YOUR TASK ▸
Lines containing "computer" should be pulled from the material below.

INFORMATION SUPPLIED ▸
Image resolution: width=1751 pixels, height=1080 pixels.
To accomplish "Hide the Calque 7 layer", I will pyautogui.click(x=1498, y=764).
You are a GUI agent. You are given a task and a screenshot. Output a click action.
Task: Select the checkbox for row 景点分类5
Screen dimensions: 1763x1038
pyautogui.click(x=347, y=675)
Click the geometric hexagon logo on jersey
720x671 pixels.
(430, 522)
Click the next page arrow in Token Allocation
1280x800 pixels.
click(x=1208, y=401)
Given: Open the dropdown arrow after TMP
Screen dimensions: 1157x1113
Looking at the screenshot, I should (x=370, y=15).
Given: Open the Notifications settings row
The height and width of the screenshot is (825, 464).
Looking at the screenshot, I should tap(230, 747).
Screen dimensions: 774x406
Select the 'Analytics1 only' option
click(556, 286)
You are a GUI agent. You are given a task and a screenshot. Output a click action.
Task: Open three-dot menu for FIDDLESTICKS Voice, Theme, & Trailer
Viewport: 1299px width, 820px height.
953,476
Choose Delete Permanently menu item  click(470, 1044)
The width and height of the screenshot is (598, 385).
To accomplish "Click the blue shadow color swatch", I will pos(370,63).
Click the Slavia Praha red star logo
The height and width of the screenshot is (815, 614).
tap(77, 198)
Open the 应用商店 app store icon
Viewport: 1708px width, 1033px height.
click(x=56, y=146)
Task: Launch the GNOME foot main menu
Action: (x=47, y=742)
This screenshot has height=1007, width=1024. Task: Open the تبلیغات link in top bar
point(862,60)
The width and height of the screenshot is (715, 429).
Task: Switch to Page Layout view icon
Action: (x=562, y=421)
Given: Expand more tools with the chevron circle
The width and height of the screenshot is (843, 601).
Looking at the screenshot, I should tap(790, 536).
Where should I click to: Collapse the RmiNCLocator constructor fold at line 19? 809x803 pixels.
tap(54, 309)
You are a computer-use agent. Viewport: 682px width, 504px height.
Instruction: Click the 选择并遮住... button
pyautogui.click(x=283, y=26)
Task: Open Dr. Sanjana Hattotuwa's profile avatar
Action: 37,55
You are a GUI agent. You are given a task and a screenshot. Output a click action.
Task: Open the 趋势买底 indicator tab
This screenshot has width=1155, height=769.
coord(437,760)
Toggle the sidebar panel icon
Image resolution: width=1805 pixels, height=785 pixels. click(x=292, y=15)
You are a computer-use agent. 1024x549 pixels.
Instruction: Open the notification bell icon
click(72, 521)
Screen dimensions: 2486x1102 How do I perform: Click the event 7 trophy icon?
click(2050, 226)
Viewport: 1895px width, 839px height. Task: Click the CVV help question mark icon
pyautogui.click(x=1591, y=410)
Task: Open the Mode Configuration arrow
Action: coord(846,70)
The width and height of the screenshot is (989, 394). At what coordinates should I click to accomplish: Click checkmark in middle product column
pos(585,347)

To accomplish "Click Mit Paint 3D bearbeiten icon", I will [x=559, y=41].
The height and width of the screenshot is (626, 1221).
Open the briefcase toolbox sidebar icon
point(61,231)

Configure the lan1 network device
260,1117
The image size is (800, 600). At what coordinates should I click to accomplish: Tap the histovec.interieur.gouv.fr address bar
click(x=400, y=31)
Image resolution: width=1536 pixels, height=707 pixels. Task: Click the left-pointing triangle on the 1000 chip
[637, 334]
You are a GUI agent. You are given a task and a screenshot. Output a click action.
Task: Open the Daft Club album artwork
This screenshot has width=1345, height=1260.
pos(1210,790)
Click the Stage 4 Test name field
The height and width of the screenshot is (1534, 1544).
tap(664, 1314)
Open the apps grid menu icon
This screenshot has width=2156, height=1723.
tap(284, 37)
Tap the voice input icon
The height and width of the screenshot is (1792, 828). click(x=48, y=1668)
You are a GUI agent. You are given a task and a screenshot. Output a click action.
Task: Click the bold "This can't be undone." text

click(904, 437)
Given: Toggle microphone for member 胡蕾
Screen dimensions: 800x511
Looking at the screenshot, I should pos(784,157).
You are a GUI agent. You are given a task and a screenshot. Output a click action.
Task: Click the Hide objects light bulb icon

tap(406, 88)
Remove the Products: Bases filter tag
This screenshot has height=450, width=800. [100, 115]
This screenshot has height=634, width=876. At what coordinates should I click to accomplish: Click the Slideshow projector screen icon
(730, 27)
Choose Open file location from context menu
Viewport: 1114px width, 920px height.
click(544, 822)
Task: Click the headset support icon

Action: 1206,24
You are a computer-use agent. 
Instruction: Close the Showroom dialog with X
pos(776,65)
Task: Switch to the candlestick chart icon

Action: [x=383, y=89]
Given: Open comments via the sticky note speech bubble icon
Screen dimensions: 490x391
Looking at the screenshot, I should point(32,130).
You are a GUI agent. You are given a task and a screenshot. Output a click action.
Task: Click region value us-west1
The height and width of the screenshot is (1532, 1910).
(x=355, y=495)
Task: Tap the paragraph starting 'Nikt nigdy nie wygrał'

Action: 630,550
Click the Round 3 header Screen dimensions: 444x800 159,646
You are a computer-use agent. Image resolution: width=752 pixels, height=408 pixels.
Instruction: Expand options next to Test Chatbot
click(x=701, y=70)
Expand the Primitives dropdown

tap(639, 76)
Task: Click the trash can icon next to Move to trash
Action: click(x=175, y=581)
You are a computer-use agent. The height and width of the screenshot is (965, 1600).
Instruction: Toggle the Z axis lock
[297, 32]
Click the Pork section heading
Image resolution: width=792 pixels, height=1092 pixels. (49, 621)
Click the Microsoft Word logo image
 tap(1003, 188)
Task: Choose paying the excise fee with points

REPLY ▸
You are a computer-use agent. Viewport: 682px width, 504px height.
You are a computer-use agent. 1024x549 pixels.
You are a computer-use agent. 
You are a computer-use agent. Image resolution: width=752 pixels, height=408 pixels.
You are a computer-use agent. The height and width of the screenshot is (965, 1600).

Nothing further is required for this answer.